Usmann Khan, a web3 security auditor, posted on Aug. 17, “Remember that projects can simply not pay, whitehat,” with a screenshot of a message from Immunefi indicating a project had been removed from its bug bounty problem for failure to pay a minimum of $500,000 in bounties.
In response, security researcher Marc Weiss shared the ‘Bug Bounty Wall of Shame’ (BBWoS), a list documenting unpaid rewards allegedly owed to white hat hackers in web3. The data from BBWoS appears to signal a significant lack of accountability and trust within the crypto ecosystem that cannot be ignored.
The BBWoS indicates that a bug bounty for the Arbitrum exploit of Sep. 2022 had a $2 million reward.
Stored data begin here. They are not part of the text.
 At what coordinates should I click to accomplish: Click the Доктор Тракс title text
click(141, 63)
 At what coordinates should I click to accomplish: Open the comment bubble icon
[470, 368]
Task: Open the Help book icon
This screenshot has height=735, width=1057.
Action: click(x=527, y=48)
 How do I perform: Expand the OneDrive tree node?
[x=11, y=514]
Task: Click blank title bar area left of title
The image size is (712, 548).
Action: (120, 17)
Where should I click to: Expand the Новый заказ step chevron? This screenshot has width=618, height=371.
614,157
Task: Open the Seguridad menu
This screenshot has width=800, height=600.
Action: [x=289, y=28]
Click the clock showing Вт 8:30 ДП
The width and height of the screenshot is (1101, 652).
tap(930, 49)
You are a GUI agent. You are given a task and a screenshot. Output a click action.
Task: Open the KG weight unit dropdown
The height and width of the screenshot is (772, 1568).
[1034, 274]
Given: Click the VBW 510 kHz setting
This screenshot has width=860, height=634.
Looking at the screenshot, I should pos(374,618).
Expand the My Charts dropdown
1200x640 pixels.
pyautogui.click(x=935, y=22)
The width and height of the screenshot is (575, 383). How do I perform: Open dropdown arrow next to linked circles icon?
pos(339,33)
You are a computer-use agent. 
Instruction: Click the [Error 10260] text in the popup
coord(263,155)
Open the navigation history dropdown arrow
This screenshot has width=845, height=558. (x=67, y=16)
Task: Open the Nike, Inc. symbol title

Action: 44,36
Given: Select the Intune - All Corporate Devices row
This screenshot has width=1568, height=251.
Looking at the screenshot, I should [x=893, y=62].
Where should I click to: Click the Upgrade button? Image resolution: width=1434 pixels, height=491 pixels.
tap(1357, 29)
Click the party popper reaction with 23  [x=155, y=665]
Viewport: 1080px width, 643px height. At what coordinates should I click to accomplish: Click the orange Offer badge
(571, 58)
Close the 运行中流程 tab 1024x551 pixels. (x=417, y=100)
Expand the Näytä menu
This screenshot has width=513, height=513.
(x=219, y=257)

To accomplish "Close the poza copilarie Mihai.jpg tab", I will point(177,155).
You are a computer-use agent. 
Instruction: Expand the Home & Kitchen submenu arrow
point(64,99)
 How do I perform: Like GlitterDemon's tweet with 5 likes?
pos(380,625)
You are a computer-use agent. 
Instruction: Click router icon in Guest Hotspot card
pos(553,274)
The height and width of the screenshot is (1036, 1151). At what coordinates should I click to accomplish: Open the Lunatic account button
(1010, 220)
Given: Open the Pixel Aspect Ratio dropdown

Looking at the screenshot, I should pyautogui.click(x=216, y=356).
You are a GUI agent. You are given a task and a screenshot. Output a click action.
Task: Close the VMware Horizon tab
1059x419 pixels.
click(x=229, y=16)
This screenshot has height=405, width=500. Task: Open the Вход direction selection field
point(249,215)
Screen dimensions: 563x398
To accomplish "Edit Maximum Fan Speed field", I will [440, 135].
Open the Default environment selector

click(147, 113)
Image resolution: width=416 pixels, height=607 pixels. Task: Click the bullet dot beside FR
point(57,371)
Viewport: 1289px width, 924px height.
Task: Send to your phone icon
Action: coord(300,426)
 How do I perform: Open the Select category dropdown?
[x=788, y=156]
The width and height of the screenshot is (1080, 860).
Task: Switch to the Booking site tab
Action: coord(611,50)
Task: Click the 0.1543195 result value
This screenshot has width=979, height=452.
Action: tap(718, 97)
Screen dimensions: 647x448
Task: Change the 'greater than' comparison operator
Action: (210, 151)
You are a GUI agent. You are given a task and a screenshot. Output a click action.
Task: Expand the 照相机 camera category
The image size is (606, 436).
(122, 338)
Yet, the white hate was awarded just $780,000 for identifying an exploit that exposed over $680 million.
Further, BBWoS states the CRV borrowing/lending exploit on Aave from Nov. 2022 led to the loss of $1.5 million, with $40 million at risk, and no bounty was paid to the white hat who identified the attack path “days before.”
Lastly, in April this year, just $500 was paid to a white hat who reportedly identified a way for managers to steal up to $14 million worth of “tokens from users using malicious swap paths” after being told by dHEDGE that the issue was “well-known.”
The list was created by whitehat hackers “tired of spending sleepless nights finding bugs in protocols only to have a payout of $500 when the economic damage totals in the millions,” with the creator stating,
“I created this leaderboard to help inform the security community as to the projects that don’t take security seriously so we can avoid them and spend time on the projects that do.”
The need for in-house auditors in DeFi.
In his presentation at the DeFi Security Summit in July, Weiss highlighted auditors’ critical role at various…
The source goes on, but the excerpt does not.